L’écologie est aussi un outil pour sortir de la misère. Avant la reprise de la guerre en 2015, l’association écologique de Diyarbakir entreprenait des plans de retour au village pour les personnes qui vivaient dans les bidonvilles, qui n’avaient ni travail, ni ressource. Ces plans étaient difficiles à mettre en œuvre notamment pour les jeunes, qui même si né·es en campagne, avaient grandi en ville et ne se voyaient pas aller vivre dans des espaces qu’ils et elles ne comprenaient pas. La même association a aussi développé des politiques de compost, permettant ainsi de réfléchir au problème des ordures, mal prises en charge par l’État.

Le mouvement kurde a également réfléchi à la mise en œuvre d’une “économie libérée des monopoles, une écologie en harmonie avec l’environnement et une technologie compatible avec la nature et l’humanité”. Celle-ci se fait à travers le modèle coopératif, dont une conférence organisée à Van en 2014 a posé les bases. [3] La question économique est essentielle dans le processus d’autonomisation, les États ayant volontairement mené une politique de sous-développement des régions kurdes, où il existe peu d’industries et où ce sont surtout les villages pro-gouvernement qui bénéficient de la construction d’infrastructures.

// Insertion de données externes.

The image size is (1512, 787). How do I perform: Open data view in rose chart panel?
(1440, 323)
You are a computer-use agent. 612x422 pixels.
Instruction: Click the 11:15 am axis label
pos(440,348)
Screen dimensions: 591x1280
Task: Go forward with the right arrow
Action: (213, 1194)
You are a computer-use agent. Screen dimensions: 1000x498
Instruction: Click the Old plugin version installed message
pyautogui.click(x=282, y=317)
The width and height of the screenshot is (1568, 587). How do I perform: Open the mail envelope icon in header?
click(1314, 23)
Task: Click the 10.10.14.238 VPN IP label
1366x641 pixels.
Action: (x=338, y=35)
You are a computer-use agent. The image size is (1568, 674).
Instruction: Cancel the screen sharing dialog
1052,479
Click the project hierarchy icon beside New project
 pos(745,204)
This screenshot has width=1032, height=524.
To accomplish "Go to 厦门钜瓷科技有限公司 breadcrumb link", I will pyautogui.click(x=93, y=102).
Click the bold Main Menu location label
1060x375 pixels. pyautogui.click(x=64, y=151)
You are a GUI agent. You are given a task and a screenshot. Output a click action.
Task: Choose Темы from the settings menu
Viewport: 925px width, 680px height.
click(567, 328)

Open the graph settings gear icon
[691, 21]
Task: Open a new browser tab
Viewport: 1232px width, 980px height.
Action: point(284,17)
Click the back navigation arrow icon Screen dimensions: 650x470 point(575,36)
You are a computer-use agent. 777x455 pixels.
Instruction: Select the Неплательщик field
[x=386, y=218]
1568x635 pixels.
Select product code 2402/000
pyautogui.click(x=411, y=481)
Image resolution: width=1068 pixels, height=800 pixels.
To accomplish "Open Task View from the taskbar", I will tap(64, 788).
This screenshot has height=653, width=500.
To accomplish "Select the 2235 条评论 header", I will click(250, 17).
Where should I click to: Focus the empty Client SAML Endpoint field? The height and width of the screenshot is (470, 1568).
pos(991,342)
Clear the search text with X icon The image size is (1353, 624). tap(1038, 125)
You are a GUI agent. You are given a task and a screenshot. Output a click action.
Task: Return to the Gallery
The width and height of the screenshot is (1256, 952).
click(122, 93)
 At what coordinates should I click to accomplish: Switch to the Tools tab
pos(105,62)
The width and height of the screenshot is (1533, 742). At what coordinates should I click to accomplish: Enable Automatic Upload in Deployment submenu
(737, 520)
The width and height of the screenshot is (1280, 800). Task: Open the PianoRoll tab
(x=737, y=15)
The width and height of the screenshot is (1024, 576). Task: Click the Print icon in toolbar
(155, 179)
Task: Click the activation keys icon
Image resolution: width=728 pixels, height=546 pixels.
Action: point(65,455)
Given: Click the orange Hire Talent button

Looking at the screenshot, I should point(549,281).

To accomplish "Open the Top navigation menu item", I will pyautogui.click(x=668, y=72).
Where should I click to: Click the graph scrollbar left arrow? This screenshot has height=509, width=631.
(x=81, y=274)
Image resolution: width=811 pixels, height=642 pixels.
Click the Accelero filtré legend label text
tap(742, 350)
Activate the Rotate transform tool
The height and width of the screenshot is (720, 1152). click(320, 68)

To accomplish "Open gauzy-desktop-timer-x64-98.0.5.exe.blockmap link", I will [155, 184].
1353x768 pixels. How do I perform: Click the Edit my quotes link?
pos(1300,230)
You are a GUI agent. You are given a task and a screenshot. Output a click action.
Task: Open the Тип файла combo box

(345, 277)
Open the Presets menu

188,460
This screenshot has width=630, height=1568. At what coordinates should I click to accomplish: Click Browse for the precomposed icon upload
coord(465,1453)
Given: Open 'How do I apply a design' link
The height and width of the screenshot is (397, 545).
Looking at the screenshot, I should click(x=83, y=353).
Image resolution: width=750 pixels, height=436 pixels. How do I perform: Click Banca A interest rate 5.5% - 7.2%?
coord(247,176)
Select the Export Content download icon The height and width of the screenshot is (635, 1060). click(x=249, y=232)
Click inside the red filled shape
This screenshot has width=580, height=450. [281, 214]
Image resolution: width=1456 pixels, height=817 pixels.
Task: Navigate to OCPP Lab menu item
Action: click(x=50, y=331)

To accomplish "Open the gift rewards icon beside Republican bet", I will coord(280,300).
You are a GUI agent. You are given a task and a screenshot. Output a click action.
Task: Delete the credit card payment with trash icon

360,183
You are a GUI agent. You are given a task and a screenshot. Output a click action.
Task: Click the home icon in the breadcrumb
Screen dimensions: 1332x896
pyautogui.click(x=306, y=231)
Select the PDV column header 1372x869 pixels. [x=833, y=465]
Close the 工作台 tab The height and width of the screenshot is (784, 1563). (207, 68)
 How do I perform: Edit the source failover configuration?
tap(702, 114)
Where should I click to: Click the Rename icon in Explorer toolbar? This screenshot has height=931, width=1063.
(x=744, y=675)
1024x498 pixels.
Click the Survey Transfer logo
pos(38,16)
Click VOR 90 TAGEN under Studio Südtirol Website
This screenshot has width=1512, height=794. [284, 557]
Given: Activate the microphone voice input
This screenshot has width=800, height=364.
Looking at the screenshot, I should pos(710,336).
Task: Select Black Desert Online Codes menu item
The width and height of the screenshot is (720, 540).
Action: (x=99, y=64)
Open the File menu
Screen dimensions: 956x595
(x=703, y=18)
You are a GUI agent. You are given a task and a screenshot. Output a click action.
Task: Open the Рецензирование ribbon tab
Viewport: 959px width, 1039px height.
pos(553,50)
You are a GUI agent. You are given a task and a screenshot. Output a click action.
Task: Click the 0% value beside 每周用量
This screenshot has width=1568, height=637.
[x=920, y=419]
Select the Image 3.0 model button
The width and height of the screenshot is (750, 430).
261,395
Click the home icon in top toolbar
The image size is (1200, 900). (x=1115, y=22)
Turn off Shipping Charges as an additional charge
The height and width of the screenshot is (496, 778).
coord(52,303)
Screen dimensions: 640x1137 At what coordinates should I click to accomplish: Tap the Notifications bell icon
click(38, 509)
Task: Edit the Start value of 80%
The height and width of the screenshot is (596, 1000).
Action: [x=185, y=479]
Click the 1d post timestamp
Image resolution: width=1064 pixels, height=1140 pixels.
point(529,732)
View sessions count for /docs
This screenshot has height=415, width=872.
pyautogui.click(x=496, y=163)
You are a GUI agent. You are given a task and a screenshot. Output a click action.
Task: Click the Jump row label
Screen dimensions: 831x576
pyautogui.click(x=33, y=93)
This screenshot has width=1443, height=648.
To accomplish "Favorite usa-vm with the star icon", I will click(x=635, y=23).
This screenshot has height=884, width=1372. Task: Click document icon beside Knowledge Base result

Les coopératives agricoles réfléchissent à une agriculture qui permette l’auto-subsistance tout en étant respectueuse de l’environnement. De nombreuses initiatives au Bakur ont toutefois été fauchées par la répression ayant suivi la guerre des villes de 2015. Elles ont par contre fleuri au Rojava, où l’Administration Autonome a appuyé la mise en place de coopératives, notamment dans le domaine agricole, afin de contribuer à la diversification de la production alimentaire nécessaire à l’autonomie, avec des méthodes agricoles durables et respectueuses de l’environnement. [4]

Malgré les politiques d’appropriation et de contrôle de la Nature et de ses ressources, les régimes centralisés n’arrivent pas à asseoir leur contrôle partout. Les régions montagneuses, difficiles d’accès, sont longtemps restées inaccessibles aux troupes venues mater les rébellions, offrant un abri aux révolutionnaires kurdes. Face aux politiques destructrices de l’environnement des États-nations et de la modernité capitaliste, le mouvement kurde propose une alternative qui ne reproduise pas les mêmes erreurs et associe le développement économique au respect de l’environnement.